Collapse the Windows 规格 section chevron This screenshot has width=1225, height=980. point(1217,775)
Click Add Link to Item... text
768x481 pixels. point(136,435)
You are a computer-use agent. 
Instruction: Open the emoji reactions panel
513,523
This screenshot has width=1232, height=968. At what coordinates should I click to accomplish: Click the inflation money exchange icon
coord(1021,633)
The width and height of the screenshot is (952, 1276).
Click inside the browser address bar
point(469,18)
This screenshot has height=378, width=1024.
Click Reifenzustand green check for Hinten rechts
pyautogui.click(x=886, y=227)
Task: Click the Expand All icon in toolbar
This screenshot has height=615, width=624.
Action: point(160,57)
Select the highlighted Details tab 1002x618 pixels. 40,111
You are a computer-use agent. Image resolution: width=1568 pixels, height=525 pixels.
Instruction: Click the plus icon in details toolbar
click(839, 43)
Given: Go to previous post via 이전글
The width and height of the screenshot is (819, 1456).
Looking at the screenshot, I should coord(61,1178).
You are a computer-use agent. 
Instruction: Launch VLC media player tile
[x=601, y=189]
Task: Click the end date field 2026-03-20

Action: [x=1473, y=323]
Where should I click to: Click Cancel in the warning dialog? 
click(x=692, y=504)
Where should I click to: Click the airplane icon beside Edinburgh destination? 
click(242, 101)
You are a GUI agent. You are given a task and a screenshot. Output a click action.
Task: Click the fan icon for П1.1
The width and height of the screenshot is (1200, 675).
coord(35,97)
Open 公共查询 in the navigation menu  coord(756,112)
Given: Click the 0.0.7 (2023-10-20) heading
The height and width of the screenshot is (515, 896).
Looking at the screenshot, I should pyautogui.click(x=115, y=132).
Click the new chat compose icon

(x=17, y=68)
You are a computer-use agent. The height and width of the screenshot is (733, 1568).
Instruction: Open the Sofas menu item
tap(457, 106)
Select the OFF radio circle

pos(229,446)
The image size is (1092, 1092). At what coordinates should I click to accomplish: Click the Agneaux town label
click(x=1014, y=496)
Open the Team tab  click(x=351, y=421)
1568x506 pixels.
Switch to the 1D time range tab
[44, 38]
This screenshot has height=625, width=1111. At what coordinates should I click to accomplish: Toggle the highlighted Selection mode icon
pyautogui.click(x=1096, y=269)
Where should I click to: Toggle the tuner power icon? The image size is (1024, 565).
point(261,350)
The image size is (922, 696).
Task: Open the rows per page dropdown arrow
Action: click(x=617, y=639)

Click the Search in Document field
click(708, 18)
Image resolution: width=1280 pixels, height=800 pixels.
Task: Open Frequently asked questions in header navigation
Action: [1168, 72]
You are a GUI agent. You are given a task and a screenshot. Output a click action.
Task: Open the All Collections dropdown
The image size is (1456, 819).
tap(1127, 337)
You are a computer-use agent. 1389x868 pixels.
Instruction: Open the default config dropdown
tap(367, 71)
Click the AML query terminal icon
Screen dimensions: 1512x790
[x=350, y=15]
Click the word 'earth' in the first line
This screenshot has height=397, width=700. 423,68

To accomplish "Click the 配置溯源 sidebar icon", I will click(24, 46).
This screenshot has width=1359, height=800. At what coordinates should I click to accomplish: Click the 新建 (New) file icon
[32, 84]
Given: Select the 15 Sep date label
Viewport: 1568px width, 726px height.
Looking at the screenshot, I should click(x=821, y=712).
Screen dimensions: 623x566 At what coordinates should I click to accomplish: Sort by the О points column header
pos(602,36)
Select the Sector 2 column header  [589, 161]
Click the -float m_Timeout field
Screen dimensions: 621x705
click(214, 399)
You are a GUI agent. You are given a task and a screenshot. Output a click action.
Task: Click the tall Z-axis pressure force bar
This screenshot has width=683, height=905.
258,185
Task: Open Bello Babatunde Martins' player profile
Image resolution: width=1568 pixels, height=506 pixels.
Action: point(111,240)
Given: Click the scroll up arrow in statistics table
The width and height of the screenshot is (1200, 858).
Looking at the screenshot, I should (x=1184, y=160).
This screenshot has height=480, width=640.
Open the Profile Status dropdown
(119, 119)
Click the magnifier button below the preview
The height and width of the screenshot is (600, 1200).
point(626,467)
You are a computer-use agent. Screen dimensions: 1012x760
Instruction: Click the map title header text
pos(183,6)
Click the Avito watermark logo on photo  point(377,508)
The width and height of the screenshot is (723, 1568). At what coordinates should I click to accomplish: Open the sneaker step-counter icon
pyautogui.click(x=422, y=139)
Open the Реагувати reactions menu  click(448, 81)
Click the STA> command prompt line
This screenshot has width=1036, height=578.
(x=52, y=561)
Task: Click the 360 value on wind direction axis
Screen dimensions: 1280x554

__________________________________________________

(EXERCISE PROMPT) Set down exactly the lines of the listing above, from the line holding "Instruction: Click the map title header text" through its last line, with nothing added.

(REPLY)
Instruction: Click the map title header text
pos(183,6)
Click the Avito watermark logo on photo  point(377,508)
The width and height of the screenshot is (723, 1568). At what coordinates should I click to accomplish: Open the sneaker step-counter icon
pyautogui.click(x=422, y=139)
Open the Реагувати reactions menu  click(448, 81)
Click the STA> command prompt line
This screenshot has width=1036, height=578.
(x=52, y=561)
Task: Click the 360 value on wind direction axis
Screen dimensions: 1280x554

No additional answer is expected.